Income Disparities Seen in Extracurricular Activity Rates for Girls
Ed Week Time and Learning Blog: A report from the Girl Scout Research Institute finds that girls with lower socioeconomic status participate in extracurricular activities less often than their more affluent peers. The report by the research arm of the Girl Scouts of the USA entitled “The State of Girls 2017: Emerging Truths and Troubling Trends,” uses data from national and government sources to take a look at girls’ well-being in the United States.

Around the Nation

The Nonwhite Student Behind the White Picket Fence
The Atlantic: Suburban districts nationally are struggling to adjust to the new realities in schools. A recent report from the Center on Reinventing Public Education concludes that large numbers of English-language learners, student refugees, and students whose families struggle with poverty require suburban school districts to adapt and shift resources.

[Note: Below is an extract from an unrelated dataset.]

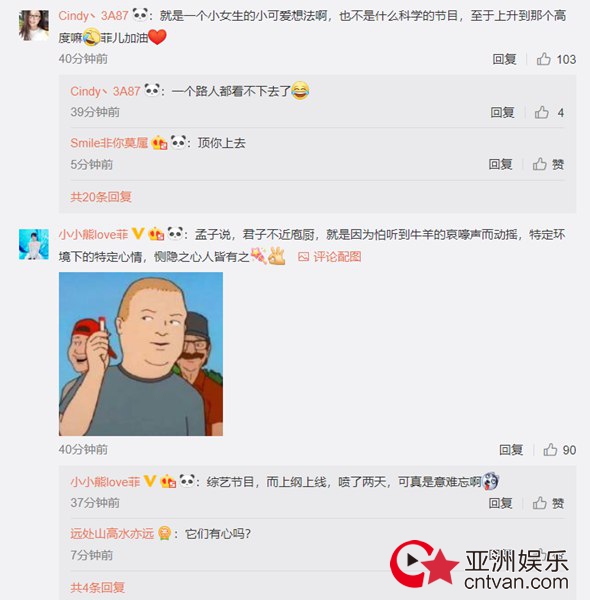Reply to Smile非你莫属's comment
The height and width of the screenshot is (600, 590).
click(x=500, y=165)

English Language Learners: How Your State Is Doing
NPR Ed: About 1 out of every 10 public school students in the United States right now is learning to speak English. There are nearly 5 million of them, and educating them — in English and all the other subjects and skills they’ll need — is one of the biggest challenges in U.S. public education today. As part of our reporting project, 5 Million Voices, we set out to gather up all the data and information we could find about who these students are and how they’re being taught. Here’s our snapshot. 

Meet NYC’s First-Ever Gender Equity Coordinator for Public Schools
DNA Info: Kimberly Shannon, the Department of Education’s recently hired, first-ever gender equity coordinator, has a long list of issues she plans to tackle, from gender-based violence and pregnant or parenting students to boosting representation in career technical programs or STEM classes. Shannon is also charged with figuring out ways to better support and empower girls, transgender students and gender non-conforming students — particularly students of color, students with disabilities and students in temporary housing — in the city’s 1,800 schools.

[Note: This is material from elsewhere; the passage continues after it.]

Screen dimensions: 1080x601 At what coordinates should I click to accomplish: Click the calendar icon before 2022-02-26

Emotional Agility as a Tool to Help Teens Manage Their Feelings
Mind/Shift: Navigating the ups and downs of the teenage years has never been easy, as young adults manage a lot of changes that are hormonal, physical, social and emotional. Teens could use help during this period; according to a recent study, the prevalence of depression in adolescents has increased in the last decade. One way teens can manage these experiences, according to psychologist Susan David, is by equipping teens with the emotional skills to “help them develop the flexibility and resilience they need to flourish, even during hard times.”

Transgender and gender-fluid teens left with few safe harbors
Science News: Transgender and gender-fluid teens, particularly those born male, face up to three times more mental and physical abuse at school and at home than their gender-conforming peers, according to a new study published in the journal Child Abuse & Neglect.